One beautiful thing about stories that are in the public domain is that they can be retold, re-illustrated, and redone in new and creative ways. I am constantly discovering stories such as these, both those familiar to me and those new to my eyes and ears. Here is a collection of three Grimm stories that are brought to life once again and told through beautiful illustration.

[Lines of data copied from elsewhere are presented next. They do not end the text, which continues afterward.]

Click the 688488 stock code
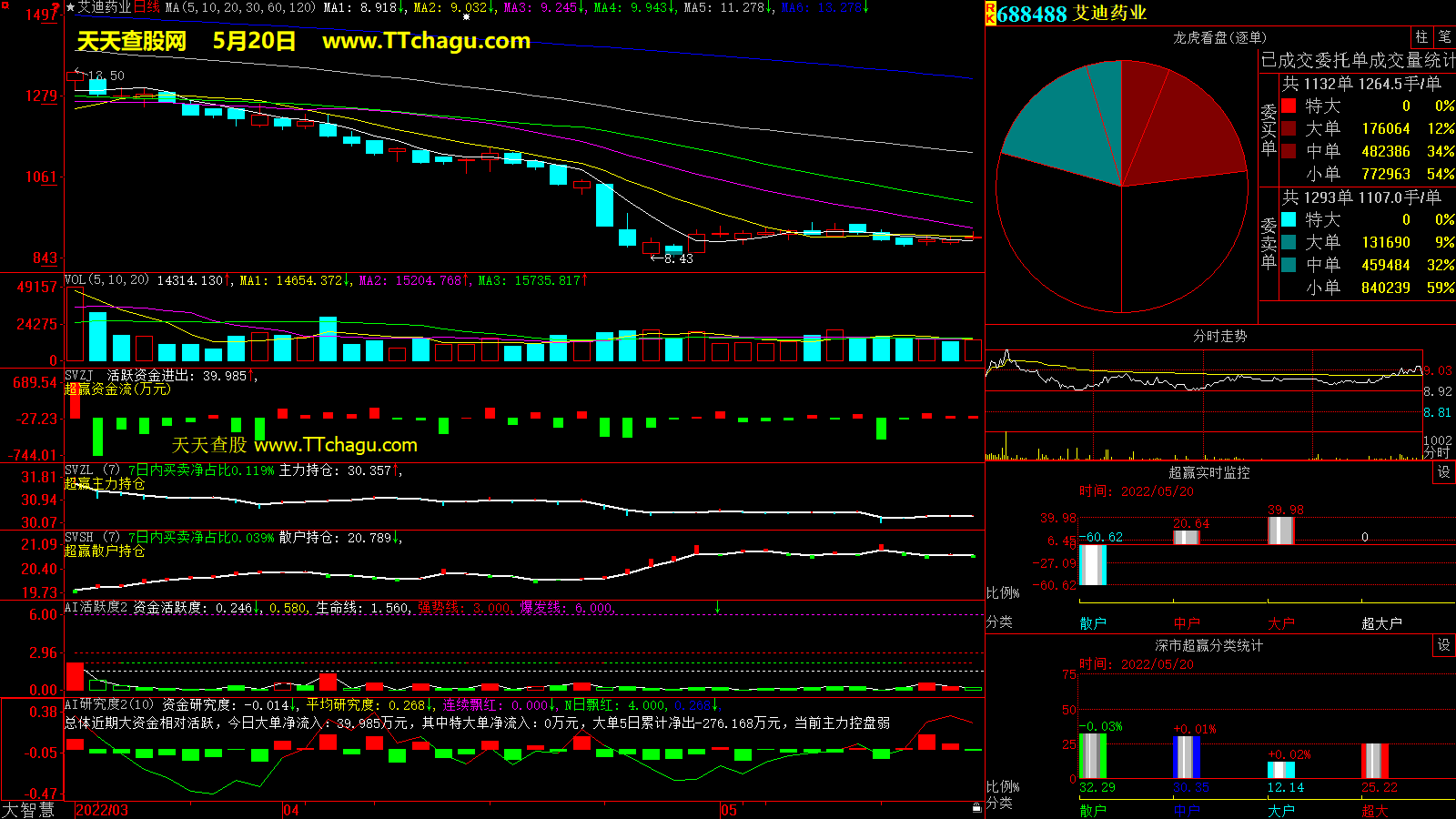[1031, 14]
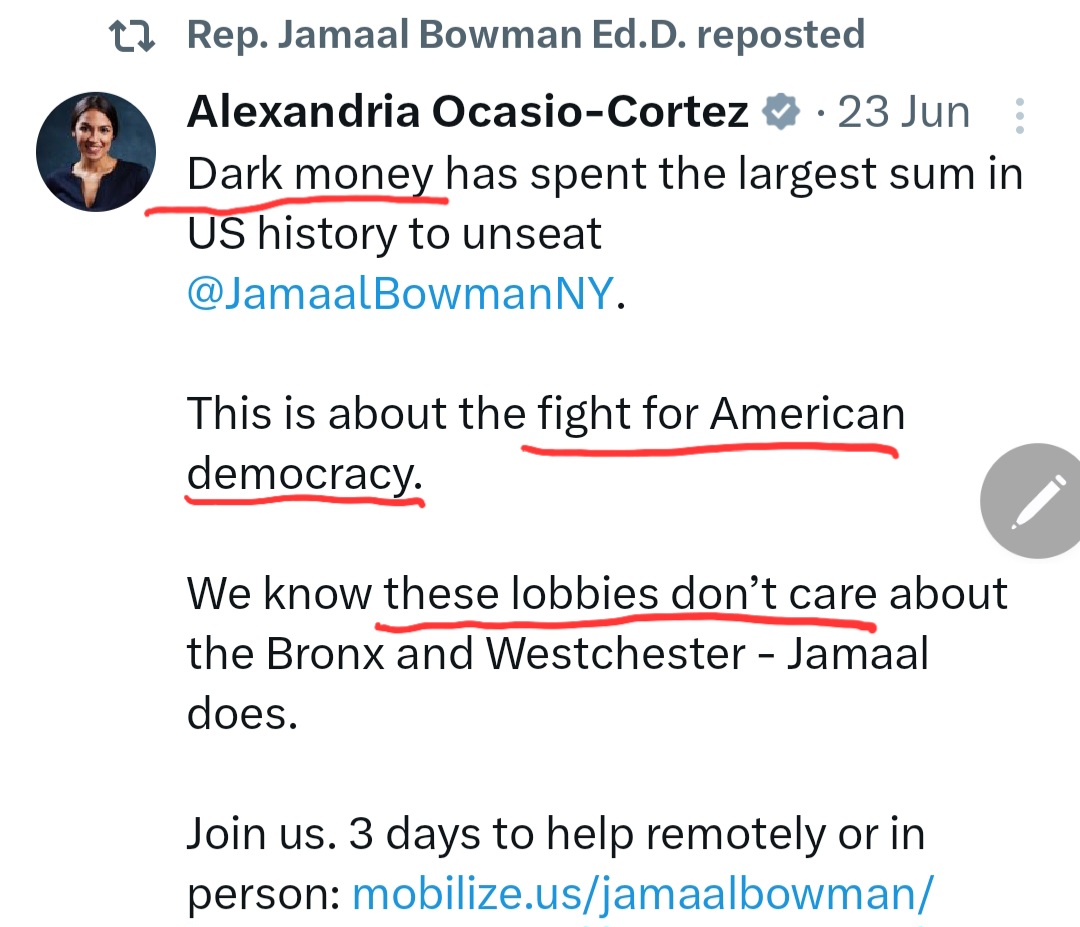Image resolution: width=1080 pixels, height=927 pixels.
Task: Click the standalone word "does."
Action: point(242,714)
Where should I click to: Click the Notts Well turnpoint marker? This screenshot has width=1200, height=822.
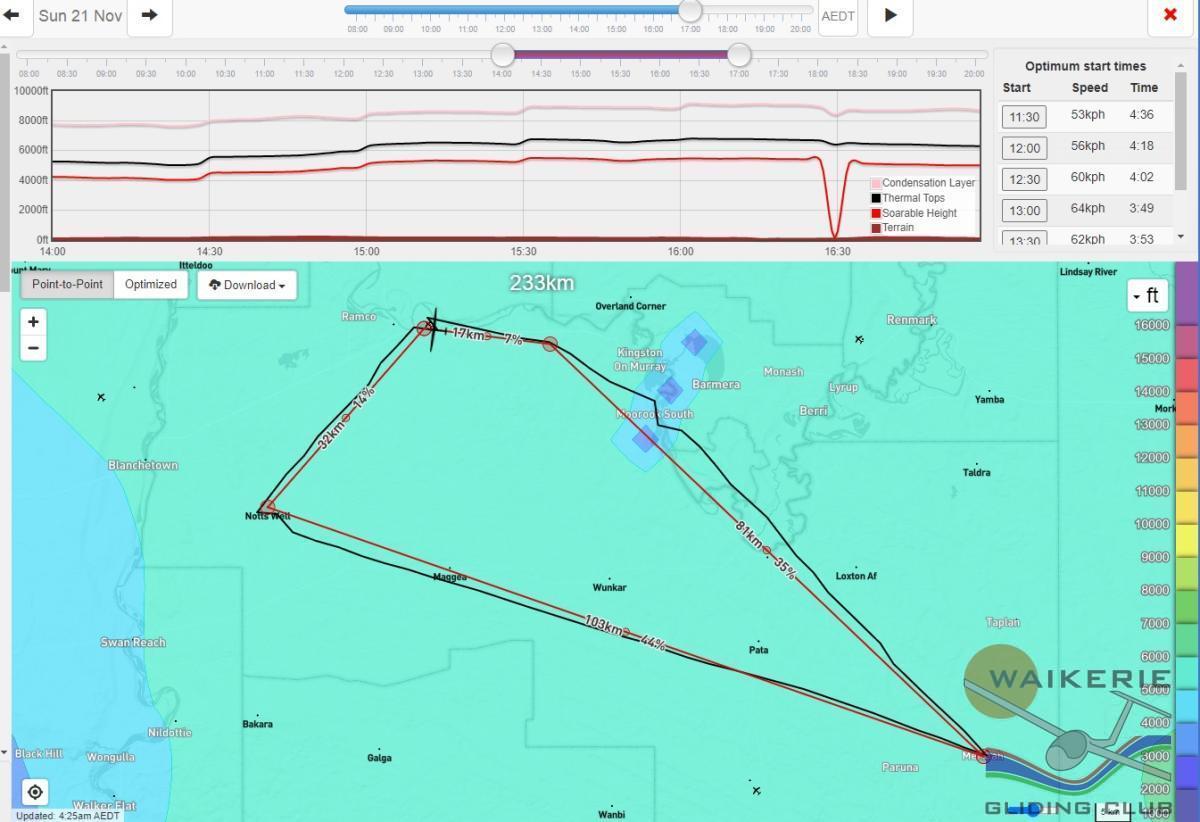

The Pied Piper of Hamelin by The Brothers Grimm and illustrated by Lisbeth Zwerger

This legend has been told and retold countless times over the past several hundred years. This particular story can be quite scary for parents, and always brought me both wonder and terror as a child. Why would kids leave their town and go off with a complete stranger? How could they be so entranced by a simple song? I knew there must be magic in the tune that was played. The legend, however, could be based on truth. Did these children really disappear? If so, why? Did they die in The Plague? Was there another reason? We can wonder and speculate while reading this new version of the tale.

Image: Minedition
Image: Minedition

The Wolf & the Seven Kids by The Brothers Grimm and illustrated by Keiko Kaichi

A Grimm story with which I was not familiar, this one is very similar to Little Red Riding Hood below, but is much more adorable in my opinion. One of the illustrations actually made me laugh out loud as well. It is the tale of a mother goat leaving the house to get some food, leaving her seven kids at home with strict instructions to stay safe from the wolf. The usual storyline mishaps ensue, but, if you find baby goats as irresistible as I do, this book is a perfect one to share with your own kids.

Image: Minedition
Image: Minedition

Little Red Riding Hood by The Brothers Grimm and illustrated by Sybille Schenker

Filled with colorful artwork and die-cut pages, this version of the classic tale will enchant you along with your kids. This is not a sanitized version of the story. Rather, the publisher claims that it is true to the original Grimm version. (There is no happy ending for the wolf.) The story is well known, but you and your children will return to this book, again and again, to enjoy the see-through pages and relive the happy ending for Little Red Cap and her grandmother.

 

Photo: Jenny Williams
From Little Red Riding Hood. Photo: Jenny Williams
Photo: Jenny Williams
From Little Red Riding Hood. Photo: Jenny Williams

Share these classic stories with your kids, in whichever versions are your favorites.

Note: These books were sent for review purposes.